## Testo proposto
________________

Come scrisse Petrarca, parlando degli antipodi del globo e riferendosi a S. Agostino - Petrarca, dicevo, parlando degli antipodi, si domandava "chissà quali storie o genti ci attendono laggiù".  La risposta, a chi se l'è posta come me, ora ce l'abbiamo. Tutto merito di Goffredo Palmerini, che queste storie e genti ce le racconta e lascia che si raccontino. In questo mondo on-line ecco che leggiamo di Laura Benedetti, direttore del dipartimento di italiano della Georgetown University di Washington D.C., professoressa e scrittrice aquilana che rileggendo i nostri classici, in particolare La Gerusalemme liberata di Tasso, prende spunto per creare nuovi personaggi femminili che nascono nell’ombra della Diana tassiana.

Scopriamo Stefano Pelaggi, che con il suo libro Emigrazione italiana e colonialismo in America Latina, un testo incentrato sui tentativi del Regno d’Italia di coniugare i flussi migratori con le esigenza della politica estera e commerciale della nuova nazione. Accompagniamo lietamente Mario Fratti, che continua a stupirci con le sue opere e con i graditi successi a Broadway. Impresa difficile se non praticamente impossibile anche per i più bravi americani, ma non per il nostro abruzzese cult, ormai nell’olimpo del teatro, che peraltro continua a sorprenderci con due generi letterari diversi dalla drammaturgia: il romanzo e la poesia.

E qui dovrei aggiungere anche le tante notizie su presentazioni di libri, mostre d’arte, cerimonie di premi ed omaggi, aperture di centri culturali e sportivi, per concludere con le tante manifestazioni di amicizia che valorizzano la presenza degli emigranti abruzzesi nel vivo tessuto delle proprie comunità. Piccoli miracoli, raccontati come fioretti preziosi di operette morali, che illustrano viaggi della speranza in terra straniera riportati in Italia e poi diventati storie di successo, tutto nell’arco d’una generazione, passando dall’essere malvisti e discriminati fino a stare nei Parlamenti e nei Governi delle Nazioni, in settori importanti della società e della cultura, fino a diventare anche capitani d'industria, come avvenuto per la più grande industria automobilistica italiana nel mondo.

________________

## Blocco dati
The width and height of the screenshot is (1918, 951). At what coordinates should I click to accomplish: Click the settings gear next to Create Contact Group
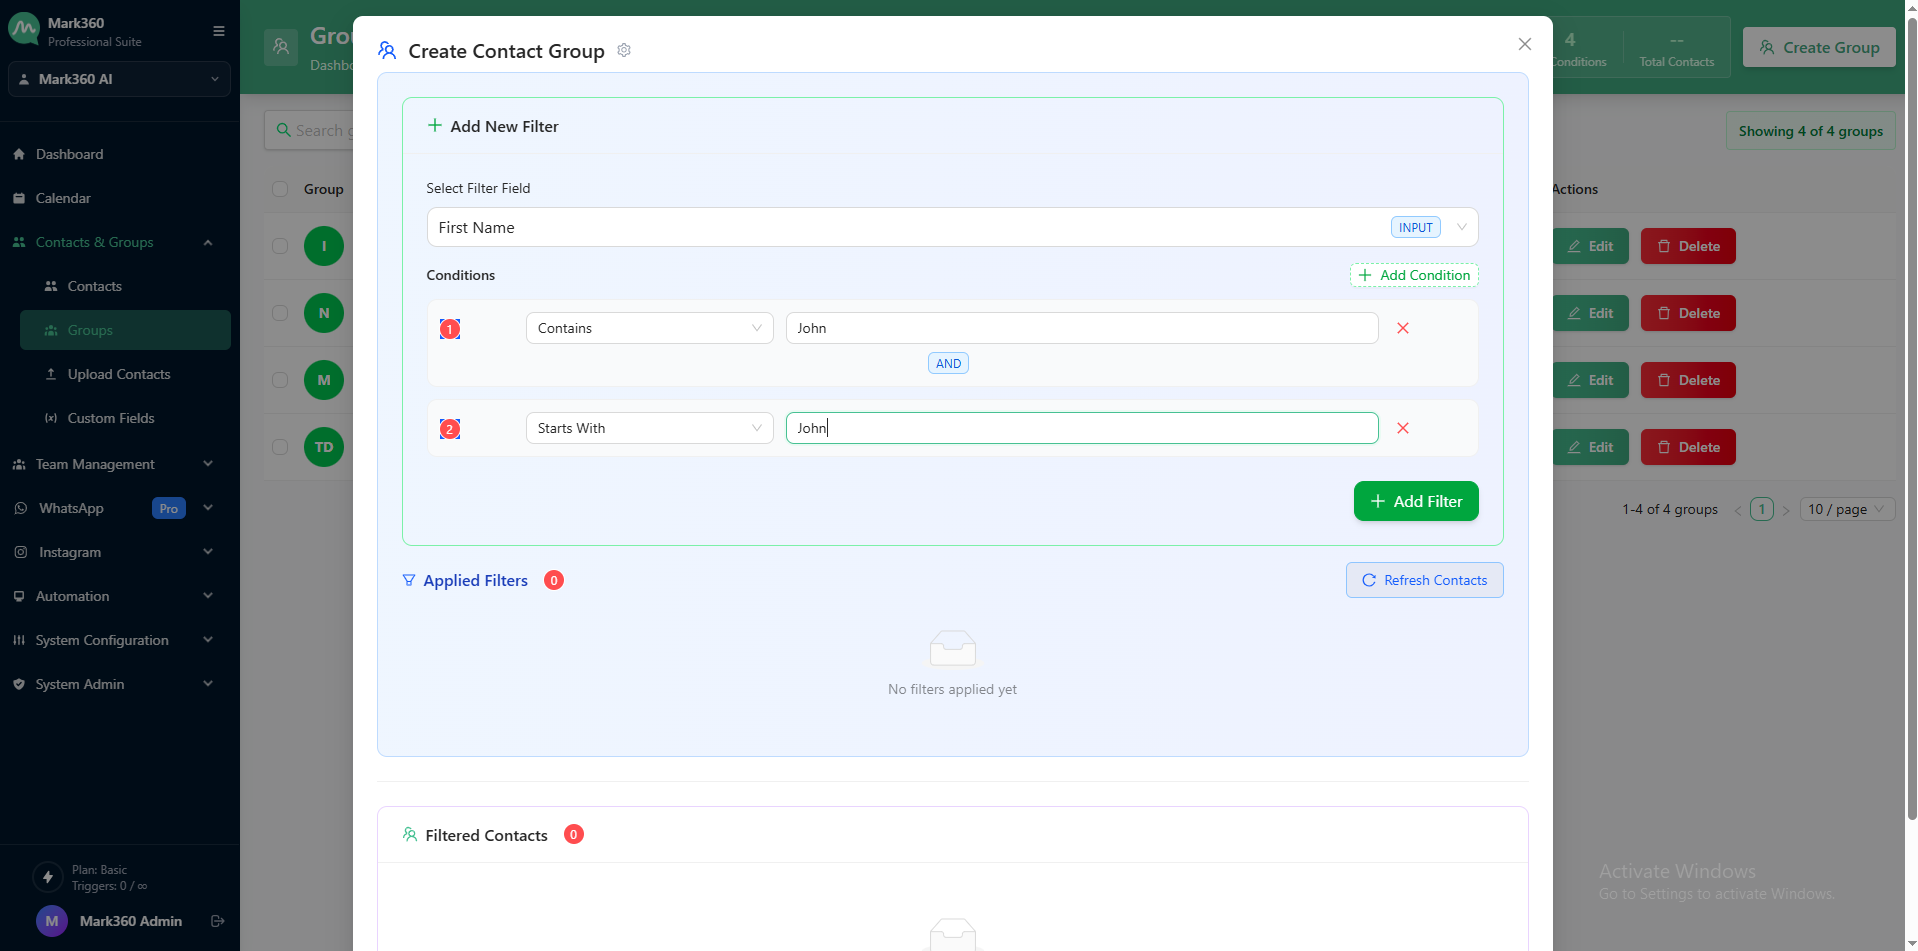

________________

## Usando le informazioni
(1) Secondo il testo proposto, quale dipartimento dirige Laura Benedetti?
(2) Riscrivi in forma di elenco puntato il paragrafo del testo proposto che inizia con "Scopriamo Stefano Pelaggi", conservandone i fatti principali.

## Risposte in ordine
(1) Il dipartimento di italiano della Georgetown University di Washington D.C.

(2)
- Stefano Pelaggi ha scritto il libro Emigrazione italiana e colonialismo in America Latina. Il libro tratta dei tentativi del Regno d'Italia di coniugare i flussi migratori con la politica estera e commerciale della nuova nazione.
- L'abruzzese Mario Fratti continua a stupire con le sue opere e con i successi a Broadway. È un'impresa quasi impossibile anche per i più bravi americani.
- Oltre alla drammaturgia, Fratti si dedica anche al romanzo e alla poesia.